Yes, 1:22.5, so it's a correct scale and will match LGB RhB rolling stock. I think it'll come with LGB style couplers as well.

Cylinder drains, working compound valve, sight glass, sprung suspension. Hand pump, but I don't see that it has an axle pump - though it might be feasible to fit Regner's steam pump. 

Says "radius 2," but I don't know if that's 2M or R2.


----------



## krs (Feb 29, 2008)

Radius R2 would be the LGB radius R2

There is an English translation of the Regner information on the database website:
http://www.gbdb.info/details.php?image_id=7037


----------



## Kovacjr (Jan 2, 2008)

Yep, I posted it on my site a while ago. Though there is no hand pump listed, they use a goodall fitting. I did see they have moved to a 5mm glass finally.

The model is 1:22.5 same as the other offerings. Also the couplers they are usually the LGB loop with a plate for RC control to disconnect. This model is set up for RC control


----------



## BigRedOne (Dec 13, 2012)

Jason,

Do you know if there is a date by which an order has to be placed to get one of these models?


----------



## Kovacjr (Jan 2, 2008)

BigRedOne said:


> Jason,
> 
> Do you know if there is a date by which an order has to be placed to get one of these models?


 
There is no date that I was given but they said June/July for production. Most likely as usual its only orders filled no stock extra.


----------



## krs (Feb 29, 2008)

On the Gartenbahn Database and also on the Regner website it states that preorders are accepted until summer of 2015.

Summer is sort of a broad term but it ties in somewhat with a June/July start of production date mentioned by Jason.


----------



## Kovacjr (Jan 2, 2008)

Yes but I use dates like a rubber band. The Climax was a 2014 loco delivered in Feb 2015


----------



## krs (Feb 29, 2008)

Did you mean June/Juny 2016????

True enough that LS manufacturers typically don't meet announced ship dates - Piko is the big exception

But if Regner accepts pre-orders until the summer of 2015 I wouldn't expect the loco to be available until fall of 2015 at the earliest, not June or July.


----------



## Kovacjr (Jan 2, 2008)

Well being production is June/July it cant possibly be shipped in the same time.


----------



## BigRedOne (Dec 13, 2012)

I'm wondering if anyone has an update for availability of this model?

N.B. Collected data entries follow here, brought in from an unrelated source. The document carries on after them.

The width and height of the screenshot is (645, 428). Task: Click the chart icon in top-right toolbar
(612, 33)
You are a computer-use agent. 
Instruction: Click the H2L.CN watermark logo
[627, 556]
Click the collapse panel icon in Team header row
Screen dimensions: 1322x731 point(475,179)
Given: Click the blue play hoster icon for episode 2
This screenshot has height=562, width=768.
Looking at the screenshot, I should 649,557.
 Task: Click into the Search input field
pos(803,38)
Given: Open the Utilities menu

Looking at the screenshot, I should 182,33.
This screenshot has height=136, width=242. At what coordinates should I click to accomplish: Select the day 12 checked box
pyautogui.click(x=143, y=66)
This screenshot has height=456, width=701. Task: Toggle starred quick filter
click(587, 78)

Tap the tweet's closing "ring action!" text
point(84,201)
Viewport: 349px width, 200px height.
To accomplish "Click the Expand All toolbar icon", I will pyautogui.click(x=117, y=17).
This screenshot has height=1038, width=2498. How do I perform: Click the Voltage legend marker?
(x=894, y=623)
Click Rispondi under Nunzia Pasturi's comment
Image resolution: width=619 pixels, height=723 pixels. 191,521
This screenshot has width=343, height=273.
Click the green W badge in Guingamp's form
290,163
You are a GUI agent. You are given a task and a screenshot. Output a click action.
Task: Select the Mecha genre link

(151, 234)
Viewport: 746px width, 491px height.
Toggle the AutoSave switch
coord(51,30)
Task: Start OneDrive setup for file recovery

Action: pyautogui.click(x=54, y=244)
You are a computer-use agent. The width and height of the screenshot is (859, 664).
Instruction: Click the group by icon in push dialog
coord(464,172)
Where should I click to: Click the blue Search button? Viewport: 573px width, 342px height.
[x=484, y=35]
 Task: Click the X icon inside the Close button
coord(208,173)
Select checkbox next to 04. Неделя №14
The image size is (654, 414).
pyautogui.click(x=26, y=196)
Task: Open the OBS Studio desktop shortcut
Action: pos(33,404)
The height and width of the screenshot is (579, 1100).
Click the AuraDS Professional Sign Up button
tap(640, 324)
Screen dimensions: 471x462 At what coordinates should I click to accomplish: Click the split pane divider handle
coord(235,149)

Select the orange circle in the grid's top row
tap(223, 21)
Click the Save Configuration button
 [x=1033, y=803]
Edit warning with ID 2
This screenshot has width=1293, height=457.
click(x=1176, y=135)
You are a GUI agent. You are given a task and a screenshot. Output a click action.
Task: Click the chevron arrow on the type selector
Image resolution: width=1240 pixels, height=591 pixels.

Regner had promised better photos after the Nurmberg Toy Fair, but I've yet to find any or see anything posted.

Matthew


----------



## rodblakeman (Jan 2, 2008)

Matthew, There are some detail pictures of the pre production model here;

https://picasaweb.google.com/114036153408224749848/RhB25


----------



## BigRedOne (Dec 13, 2012)

Thanks, Rod.

Did you operate the prototype or see it run?


----------



## rodblakeman (Jan 2, 2008)

Unfortunately the model is not yet complete so cannot be run at this time.


----------